So when did the Christians become Palestinian?The indiginous people of Palestine included Jews, Christians and Muslims (descendents of native peoples who converted to Islam).
NOPE as right up until 1960 the only Palestinians were the Jews, then the Russians told Arafat that he needed a name to give his cause credibility. To call an arab muslim a Palestinian before this time was a serious insult that would result in your blood being spilt.
Did they ever become Palestinians, or did they just take on the name for clarity. The facts remain that from the time of the Roman conquest right up until 1960 the only Palestinians were the Jews. The muslims were Syrians and the Christians were Christians by their own words.
That's completely false.
From: Palestinians - Wikipedia, the free encyclopedia
Dowty, Alan (2008). Israel/Palestine.
Palestinians are the descendants of all the indigenous peoples who lived in Palestine over the centuries; since they seventh century, they have been predominantly Muslim in religion and almost completely Arab in language and culture.
‘Genetic Disease in Palestine and Palestinians,’ in Dhavendra Kuma (ed.) Genomics and Health in the Developing World, OUP 2012 pp.700-711, p.700.
Palestinians are an indigenous people who either live in, or originate from, historical Palestine... Although the Muslims guaranteed security and allowed religious freedom to all inhabitants of the region, the majority converted to Islam and adopted Arab culture.' Bassam Abu-Libdeh, Peter D. Turnpenny, and Ahmed Teebi, ‘Genetic Disease in Palestine and Palestinians,’ in Dhavendra Kuma (ed.) Genomics and Health in the Developing World, OUP 2012 pp.700-711, p.700.
David Ben-Gurion and Yitzhak Ben-Zvi claimed that the population at the time of the Arab conquest was mainly Christian, of Jewish origins, which underwent conversion to avoid a tax burden, basing their argument on 'the fact that at the time of the Arab conquest, the population of Palestine was mainly Christian, and that during the Crusaders’ conquest some four hundred years later, it was mainly Muslim. As neither the Byzantines nor the Muslims carried out any large-scale population resettlement projects, the Christians were the offspring of the Jewish and Samaritan farmers who converted to Christianity in the Byzantine period; while the Muslim fellaheen in Palestine in modern times are descendants of those Christians who were the descendants of Jews, and had turned to Islam before the Crusaders’ conquest.’ Moshe Gil, A History of Palestine,634-1099 Cambridge University Press, (1983) 1997 pp.222-3
'The process of Arabization and Islamization was gaining momentum there. It was one of the mainstays of Umayyad power and was important in their struggle against both Iraq and the Arabian Peninsula.... Conversions arising from convenience as well as conviction then increased. These conversions to Islam, together with a steady tribal inflow from the desert, changed the religious character of Palestine’s inhabitants. The predominantly Christian population gradually became predominantly Muslim and Arabic-speaking. At the same time, during the early years of Muslim control of the city, a small permanent Jewish population returned to Jerusalem after a 500-year absence.' Encyclopedia Britannica, Palestine,'From the Arab Conquest to 1900,'.

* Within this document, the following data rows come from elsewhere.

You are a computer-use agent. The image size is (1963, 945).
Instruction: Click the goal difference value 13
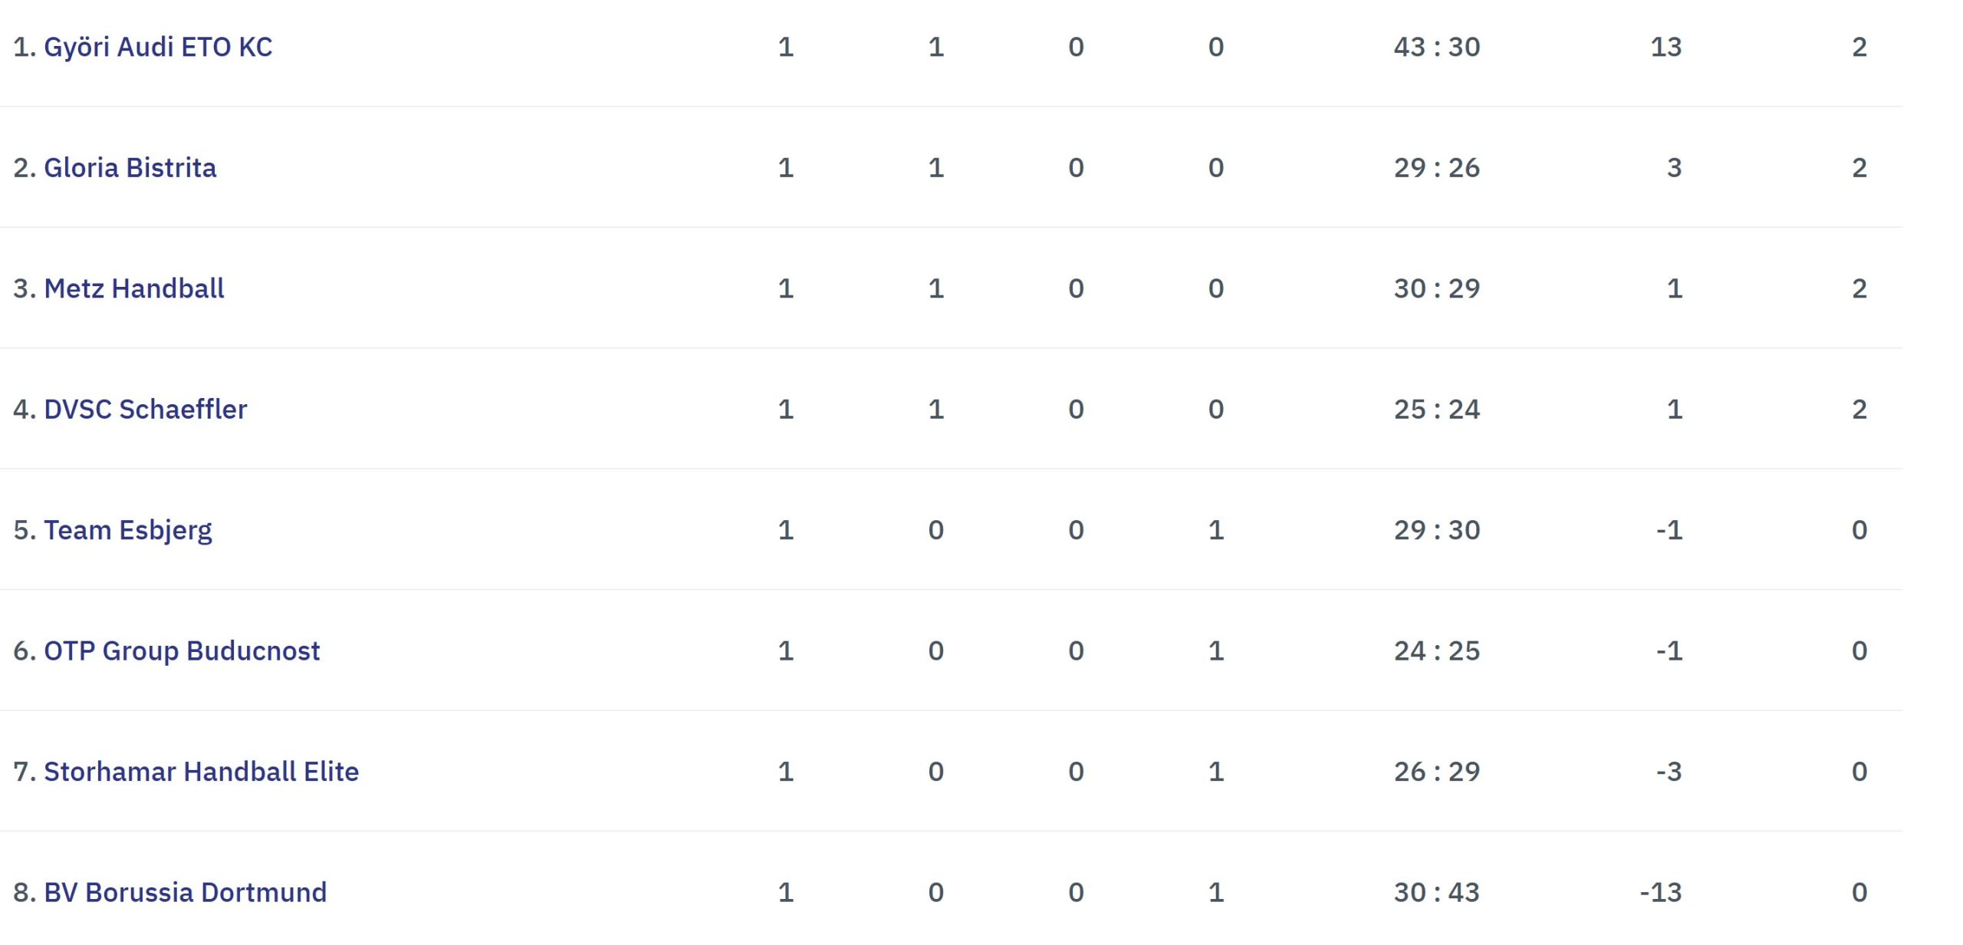[1666, 48]
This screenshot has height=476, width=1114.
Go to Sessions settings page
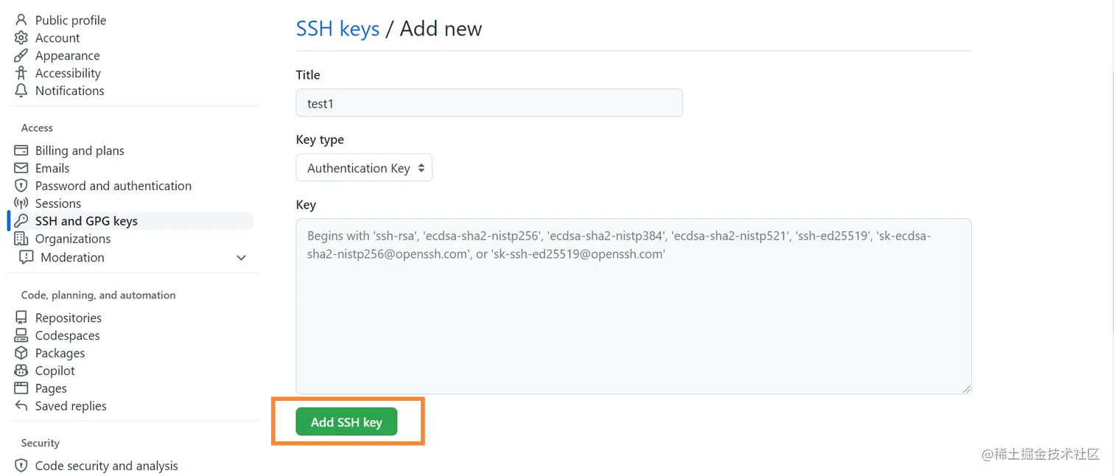click(57, 203)
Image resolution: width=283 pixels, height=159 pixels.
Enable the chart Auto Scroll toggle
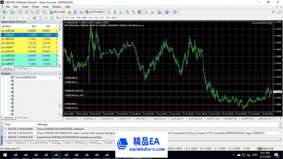tap(146, 12)
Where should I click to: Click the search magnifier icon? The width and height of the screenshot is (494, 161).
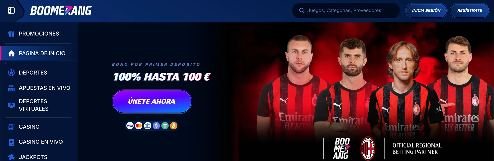click(x=302, y=11)
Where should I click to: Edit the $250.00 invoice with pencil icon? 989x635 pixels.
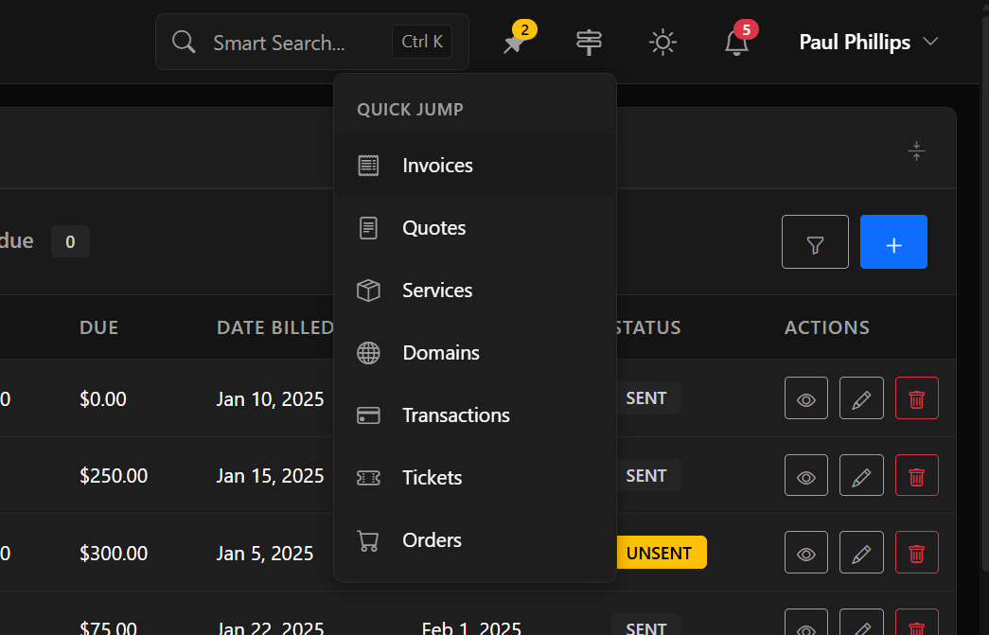[861, 475]
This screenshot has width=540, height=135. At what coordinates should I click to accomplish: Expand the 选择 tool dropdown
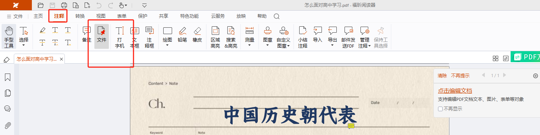[24, 45]
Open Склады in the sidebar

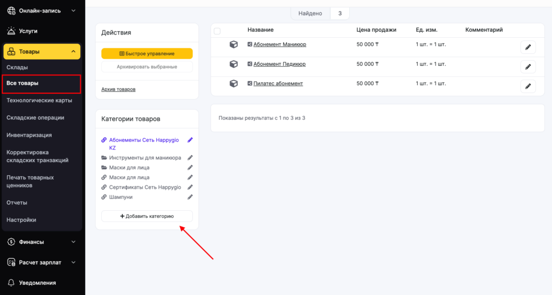point(17,67)
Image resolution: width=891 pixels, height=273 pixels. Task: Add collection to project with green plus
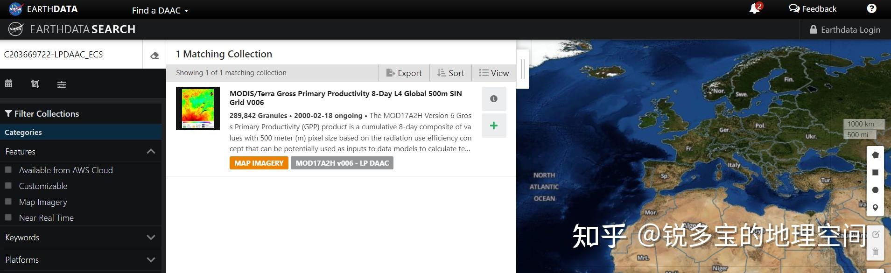coord(494,126)
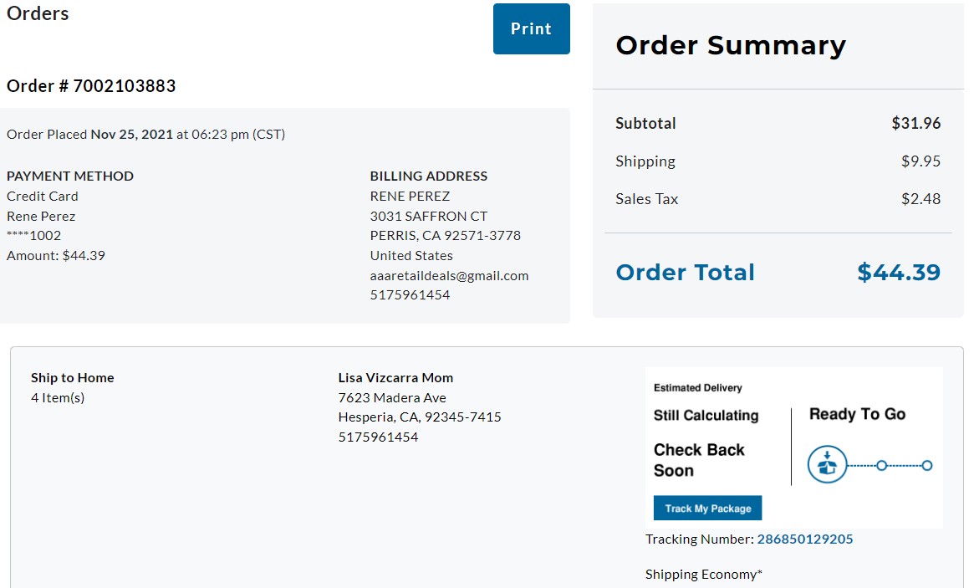Open tracking number 286850129205 link

[x=804, y=539]
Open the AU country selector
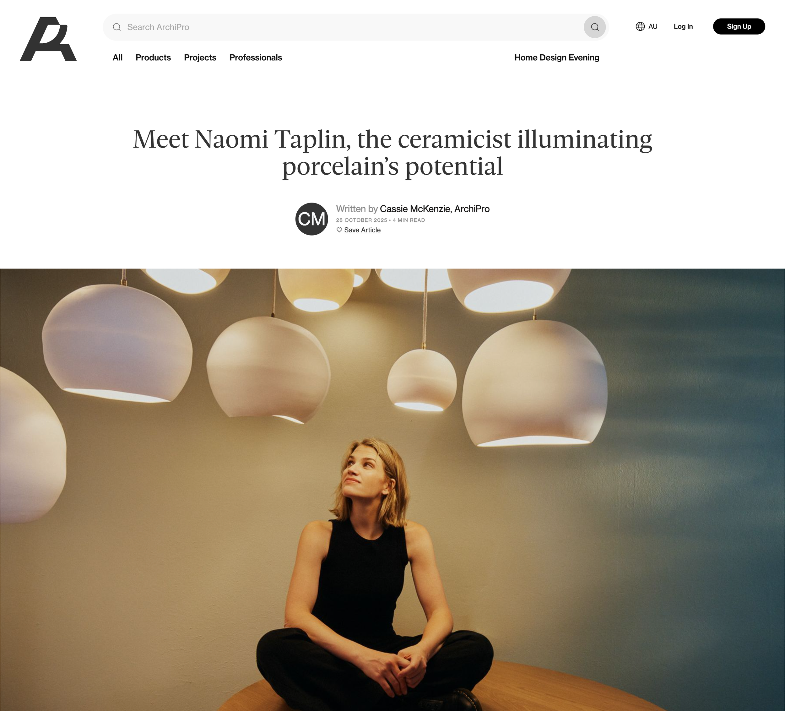The height and width of the screenshot is (711, 785). (647, 26)
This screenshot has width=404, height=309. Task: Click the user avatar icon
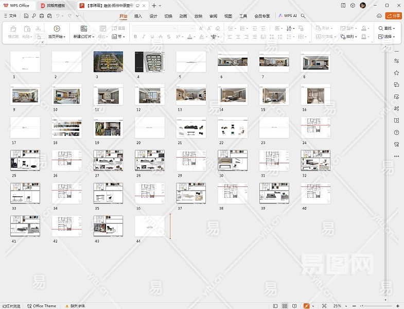click(363, 5)
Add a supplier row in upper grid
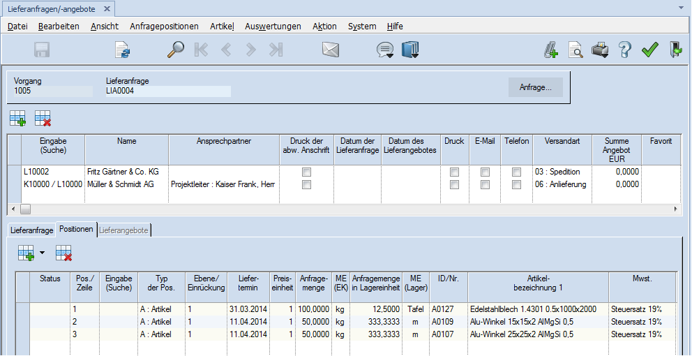Image resolution: width=692 pixels, height=356 pixels. coord(17,119)
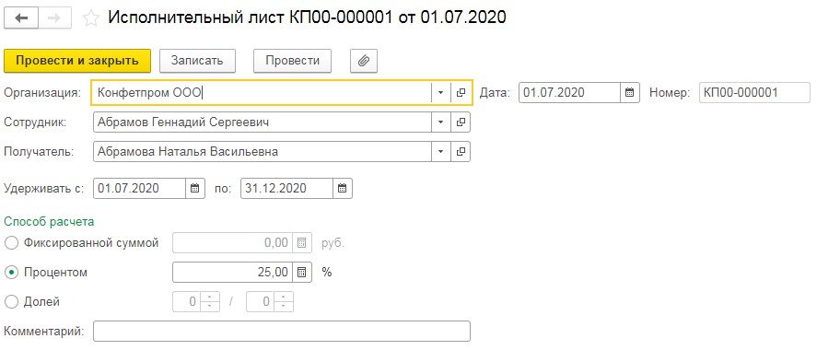Open calendar for the по end date
The width and height of the screenshot is (817, 350).
(x=343, y=189)
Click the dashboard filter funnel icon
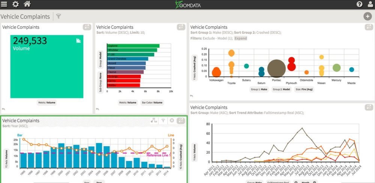 pos(59,17)

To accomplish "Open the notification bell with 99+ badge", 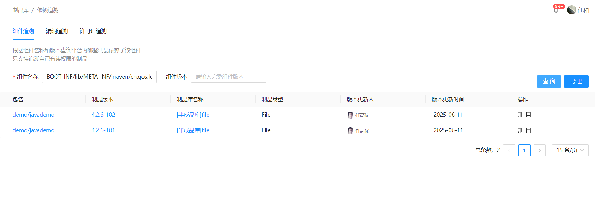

'While population transfers were effected in the Assyrian, Babylonian and Persian periods, most of the indigenous population remained in place. Moreover, after Jerusalem was destroyed in AD 70 the population by and large remained in situ, and did so again after Bar Kochba's revolt in AD 135. When the vast majority of the population became Christian during the Byzantine period, no vast number were driven out, and similarly in the seventh century, when the vast majority became Muslim, few were driven from the land. Palestine has been multi-cultural and multi ethnic from the beginning, as one can read between the lines even in the biblical narrative. Many Palestinian Jews became Christians, and in turn Muslims. Ironically, many of the forebears of Palestinian Arab refugees may well have been Jewish.'Michael Prior,Zionism and the State of Israel: A Moral Inquiry, Psychology Press 1999 p.201
'the word 'Arab' needs to be used with care. It is applicable to the Bedouin and to a section of the urban and effendi classes; it is inappropriate as a description of the rural mass of the population, the fellaheen. The whole population spoke Arabic, usually corrupted by dialects bearing traces of words of other origin, but it was only the Bedouin who habitually thought of themselves as Arabs. Western travelers from the sixteenth century onwards make the same distinction, and the word 'Arab' almost always refers to them exclusively. . .Gradually it was realized that there remained a substantial stratum of the pre-Israelite peasantry, and that the oldest element among the peasants were not 'Arabs' in the sense of having entered the country with or after the conquerors of the seventh century, had been there already when the Arabs came.' James Parkes, Whose Land? A History of the Peoples of Palestine,(1949) rev.ed.Penguin, 1970 pp.209-210.
NO as calling an arab muslim was an insult of the highest order that would have resulted in bloodshed.